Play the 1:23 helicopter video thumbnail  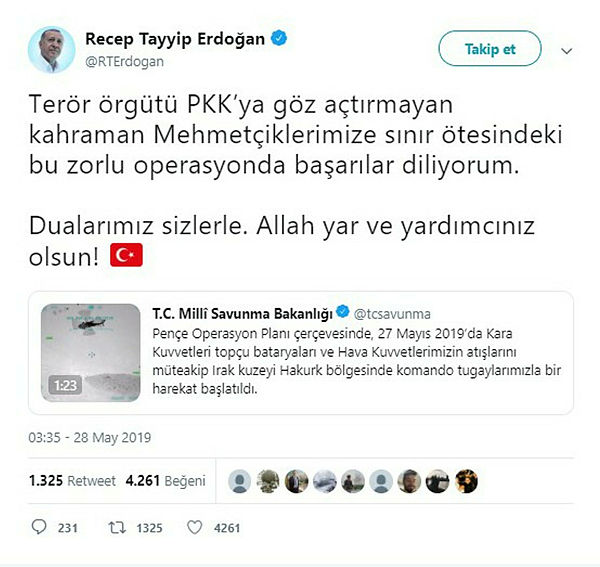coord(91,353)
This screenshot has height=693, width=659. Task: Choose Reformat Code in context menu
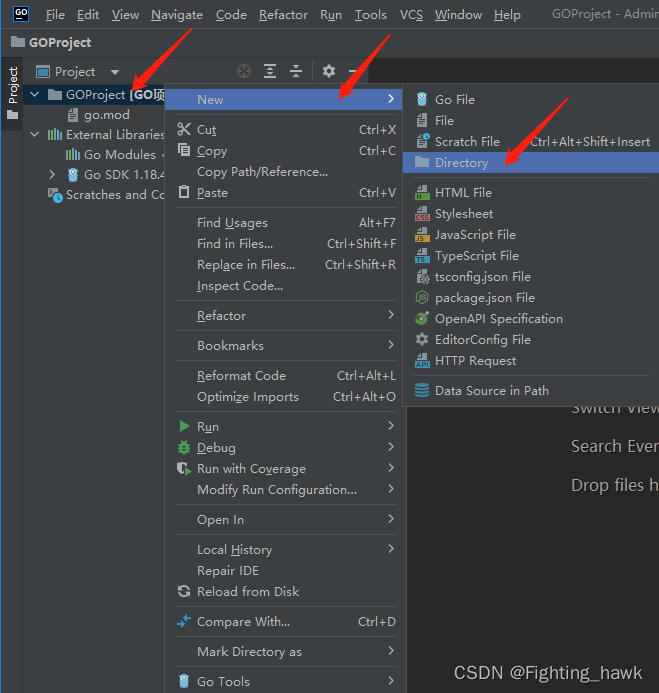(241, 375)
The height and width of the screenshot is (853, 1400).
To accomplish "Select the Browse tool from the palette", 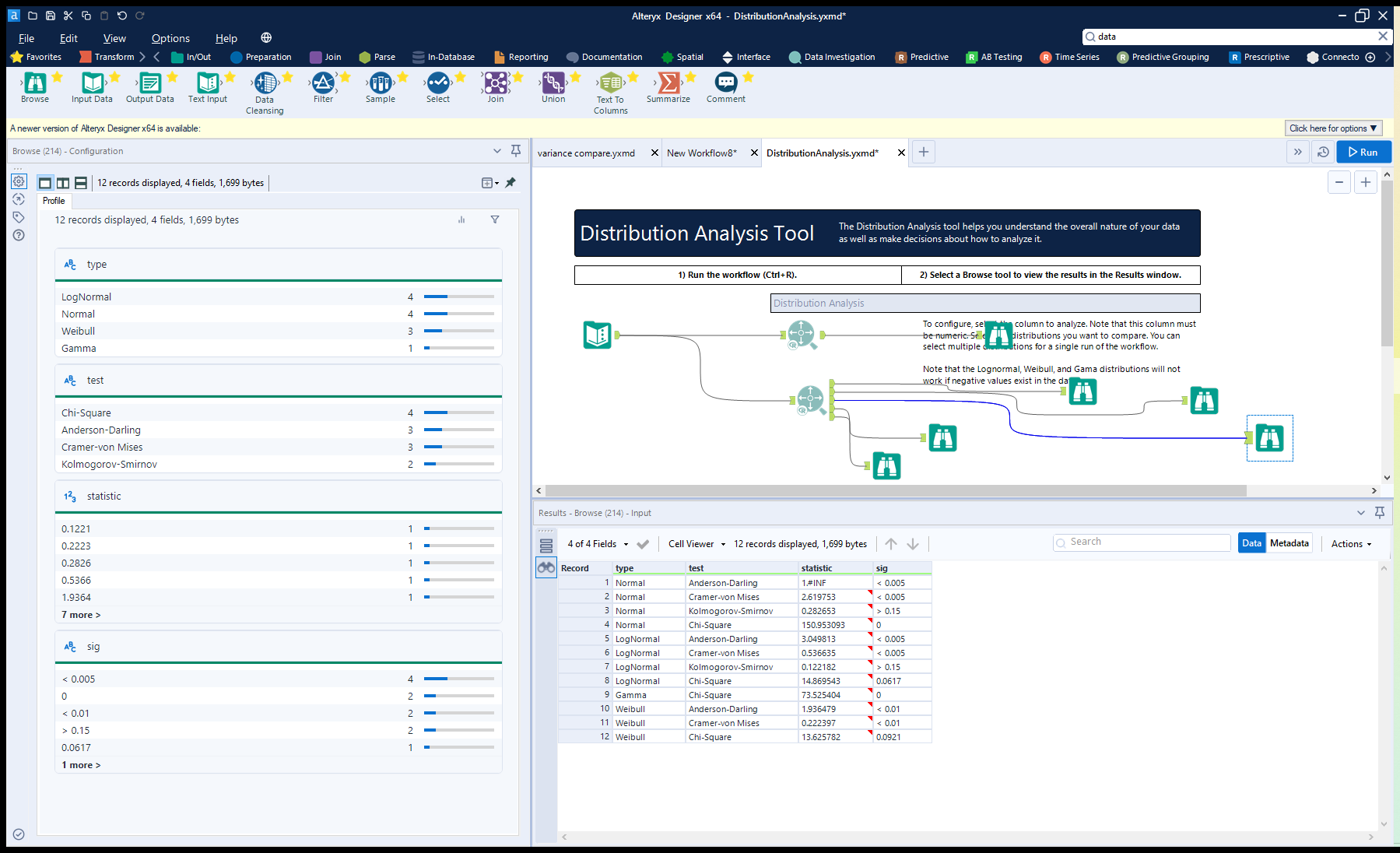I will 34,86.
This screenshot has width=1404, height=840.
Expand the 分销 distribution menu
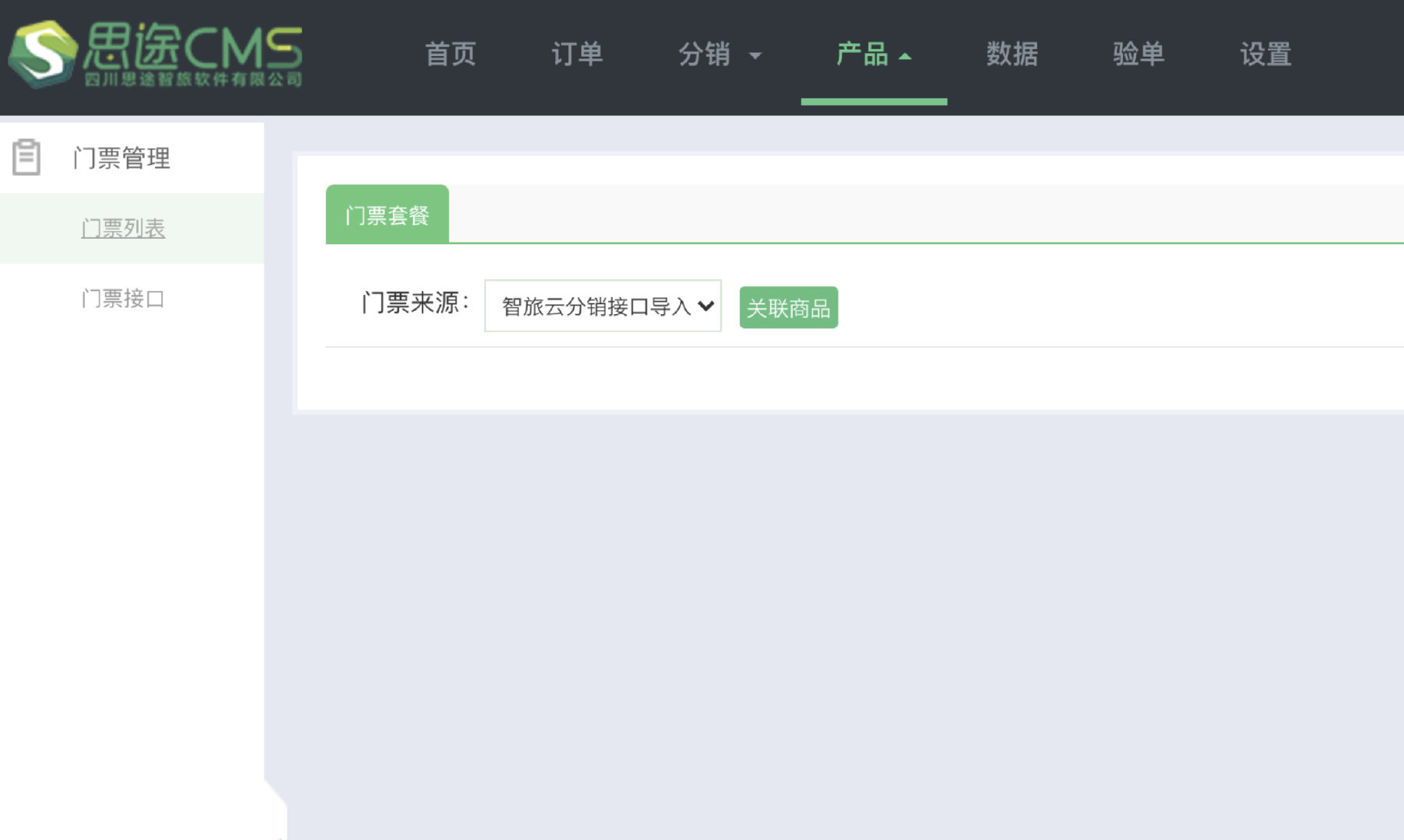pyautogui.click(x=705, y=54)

==

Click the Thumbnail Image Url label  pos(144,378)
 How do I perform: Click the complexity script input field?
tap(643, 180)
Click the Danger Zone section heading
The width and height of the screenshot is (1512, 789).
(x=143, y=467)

Task brief:
Convert the records starting at the line that contains "How do I perform: Click" and ending at the line that contains "(x=143, y=467)" into a Markdown table with the columns Row and Line, numbering each line and skipping blank lines.

Answer to the problem:
| Row | Line |
|---|---|
| 1 |  How do I perform: Click the complexity script input field? |
| 2 | tap(643, 180) |
| 3 | Click the Danger Zone section heading |
| 4 | The width and height of the screenshot is (1512, 789). |
| 5 | (x=143, y=467) |